● Exercise aim
For the word "logo", copy every line of the material that includes it.

● Exercise data
--- START ---

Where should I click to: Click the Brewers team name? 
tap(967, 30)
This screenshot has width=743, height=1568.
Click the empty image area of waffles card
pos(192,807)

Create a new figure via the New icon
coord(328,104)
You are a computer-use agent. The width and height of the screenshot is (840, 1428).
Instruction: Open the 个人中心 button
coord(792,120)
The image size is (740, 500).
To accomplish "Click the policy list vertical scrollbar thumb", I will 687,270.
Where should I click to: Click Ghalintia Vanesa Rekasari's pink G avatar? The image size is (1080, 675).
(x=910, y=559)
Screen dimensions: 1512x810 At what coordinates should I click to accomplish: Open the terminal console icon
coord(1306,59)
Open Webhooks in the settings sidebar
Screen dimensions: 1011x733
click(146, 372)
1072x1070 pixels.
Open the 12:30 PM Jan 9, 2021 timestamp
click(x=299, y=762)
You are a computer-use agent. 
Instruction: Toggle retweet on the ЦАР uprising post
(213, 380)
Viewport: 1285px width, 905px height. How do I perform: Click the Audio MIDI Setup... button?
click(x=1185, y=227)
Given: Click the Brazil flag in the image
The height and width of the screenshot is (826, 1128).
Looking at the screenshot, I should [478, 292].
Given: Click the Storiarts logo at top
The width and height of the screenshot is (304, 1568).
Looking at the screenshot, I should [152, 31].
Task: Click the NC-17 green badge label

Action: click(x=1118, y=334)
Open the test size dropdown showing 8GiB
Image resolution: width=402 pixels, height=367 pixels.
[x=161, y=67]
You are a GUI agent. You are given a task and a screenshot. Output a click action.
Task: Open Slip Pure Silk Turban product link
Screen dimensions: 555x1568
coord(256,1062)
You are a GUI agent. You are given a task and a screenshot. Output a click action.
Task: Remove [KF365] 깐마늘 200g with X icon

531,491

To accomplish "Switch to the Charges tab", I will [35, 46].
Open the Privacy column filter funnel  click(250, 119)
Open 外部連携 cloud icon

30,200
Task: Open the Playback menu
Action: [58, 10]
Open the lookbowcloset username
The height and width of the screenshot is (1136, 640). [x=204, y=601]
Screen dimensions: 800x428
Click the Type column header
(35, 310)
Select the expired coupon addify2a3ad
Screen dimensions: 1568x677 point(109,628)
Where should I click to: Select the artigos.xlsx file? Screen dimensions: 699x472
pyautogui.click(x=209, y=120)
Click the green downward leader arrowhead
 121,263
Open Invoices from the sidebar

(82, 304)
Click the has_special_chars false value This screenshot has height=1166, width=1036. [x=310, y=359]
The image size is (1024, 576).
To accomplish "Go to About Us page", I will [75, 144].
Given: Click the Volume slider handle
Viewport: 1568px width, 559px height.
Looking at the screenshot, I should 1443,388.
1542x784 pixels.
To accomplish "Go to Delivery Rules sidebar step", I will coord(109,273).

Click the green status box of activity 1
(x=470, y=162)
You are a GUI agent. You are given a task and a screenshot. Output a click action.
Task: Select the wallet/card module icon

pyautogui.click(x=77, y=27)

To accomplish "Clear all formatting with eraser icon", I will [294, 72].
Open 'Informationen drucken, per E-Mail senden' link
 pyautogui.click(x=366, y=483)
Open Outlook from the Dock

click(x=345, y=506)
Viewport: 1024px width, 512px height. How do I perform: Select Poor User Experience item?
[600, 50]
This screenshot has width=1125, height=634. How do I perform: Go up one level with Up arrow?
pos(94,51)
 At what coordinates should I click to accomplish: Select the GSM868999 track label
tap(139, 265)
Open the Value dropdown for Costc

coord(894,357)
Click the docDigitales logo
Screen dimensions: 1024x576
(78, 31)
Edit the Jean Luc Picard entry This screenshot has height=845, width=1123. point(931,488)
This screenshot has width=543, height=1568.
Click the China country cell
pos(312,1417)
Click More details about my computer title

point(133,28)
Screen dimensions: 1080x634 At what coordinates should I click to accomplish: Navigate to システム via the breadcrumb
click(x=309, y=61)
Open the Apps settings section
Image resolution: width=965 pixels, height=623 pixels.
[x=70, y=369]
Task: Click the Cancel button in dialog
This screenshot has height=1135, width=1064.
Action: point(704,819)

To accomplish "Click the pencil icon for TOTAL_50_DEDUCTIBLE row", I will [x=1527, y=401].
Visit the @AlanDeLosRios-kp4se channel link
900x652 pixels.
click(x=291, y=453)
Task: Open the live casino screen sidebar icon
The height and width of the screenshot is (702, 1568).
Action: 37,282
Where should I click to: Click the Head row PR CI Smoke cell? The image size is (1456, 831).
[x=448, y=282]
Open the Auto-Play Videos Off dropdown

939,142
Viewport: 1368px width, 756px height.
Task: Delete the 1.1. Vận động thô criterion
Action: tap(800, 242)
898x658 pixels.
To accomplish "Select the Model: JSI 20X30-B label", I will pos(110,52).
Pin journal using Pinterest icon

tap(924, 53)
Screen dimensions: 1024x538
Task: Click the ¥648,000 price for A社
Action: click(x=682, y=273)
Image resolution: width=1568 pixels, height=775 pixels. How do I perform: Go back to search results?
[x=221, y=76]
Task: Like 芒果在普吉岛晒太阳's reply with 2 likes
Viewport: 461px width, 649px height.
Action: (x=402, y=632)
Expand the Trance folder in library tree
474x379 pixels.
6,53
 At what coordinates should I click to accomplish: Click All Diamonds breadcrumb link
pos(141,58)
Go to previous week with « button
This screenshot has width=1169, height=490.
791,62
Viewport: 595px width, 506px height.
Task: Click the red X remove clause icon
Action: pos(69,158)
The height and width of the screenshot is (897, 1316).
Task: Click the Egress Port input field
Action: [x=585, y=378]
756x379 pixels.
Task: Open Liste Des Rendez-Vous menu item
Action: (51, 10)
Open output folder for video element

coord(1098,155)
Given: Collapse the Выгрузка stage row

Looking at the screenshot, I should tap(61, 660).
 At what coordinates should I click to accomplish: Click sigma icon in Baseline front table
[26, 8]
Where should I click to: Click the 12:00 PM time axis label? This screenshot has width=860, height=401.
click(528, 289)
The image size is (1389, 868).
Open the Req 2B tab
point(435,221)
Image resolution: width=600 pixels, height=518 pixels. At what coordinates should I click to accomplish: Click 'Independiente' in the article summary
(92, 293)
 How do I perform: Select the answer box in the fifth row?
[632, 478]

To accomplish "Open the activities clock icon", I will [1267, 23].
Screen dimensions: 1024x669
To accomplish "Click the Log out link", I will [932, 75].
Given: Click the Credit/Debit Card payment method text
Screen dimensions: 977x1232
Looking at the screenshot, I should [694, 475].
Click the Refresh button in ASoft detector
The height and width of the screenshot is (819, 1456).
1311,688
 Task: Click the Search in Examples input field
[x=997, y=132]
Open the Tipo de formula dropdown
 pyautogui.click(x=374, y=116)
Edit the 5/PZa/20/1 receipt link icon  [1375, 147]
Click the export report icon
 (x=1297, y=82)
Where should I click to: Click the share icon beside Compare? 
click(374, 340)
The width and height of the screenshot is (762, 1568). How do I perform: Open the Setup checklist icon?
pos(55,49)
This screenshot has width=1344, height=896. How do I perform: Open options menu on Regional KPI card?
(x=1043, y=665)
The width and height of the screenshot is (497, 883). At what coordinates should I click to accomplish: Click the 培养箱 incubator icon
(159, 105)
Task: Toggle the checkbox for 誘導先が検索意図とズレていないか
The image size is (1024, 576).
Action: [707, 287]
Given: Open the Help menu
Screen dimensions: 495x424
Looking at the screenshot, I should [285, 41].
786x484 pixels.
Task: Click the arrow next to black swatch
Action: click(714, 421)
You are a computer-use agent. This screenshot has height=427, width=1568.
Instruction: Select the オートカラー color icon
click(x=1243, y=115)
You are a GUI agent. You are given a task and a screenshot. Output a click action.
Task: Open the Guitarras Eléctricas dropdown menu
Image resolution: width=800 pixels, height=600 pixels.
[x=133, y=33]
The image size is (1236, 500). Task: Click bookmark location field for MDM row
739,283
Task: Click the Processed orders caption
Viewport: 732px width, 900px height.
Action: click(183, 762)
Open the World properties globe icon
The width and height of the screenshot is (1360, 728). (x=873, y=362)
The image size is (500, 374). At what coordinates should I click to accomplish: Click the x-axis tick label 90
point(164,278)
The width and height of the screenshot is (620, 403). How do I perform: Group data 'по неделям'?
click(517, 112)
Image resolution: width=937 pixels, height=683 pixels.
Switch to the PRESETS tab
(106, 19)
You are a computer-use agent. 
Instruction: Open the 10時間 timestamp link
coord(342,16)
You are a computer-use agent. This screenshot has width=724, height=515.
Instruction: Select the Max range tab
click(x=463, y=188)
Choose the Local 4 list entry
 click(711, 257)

--- END ---

● Answer to the exercise
Given: Click the Storiarts logo at top
Click the docDigitales logo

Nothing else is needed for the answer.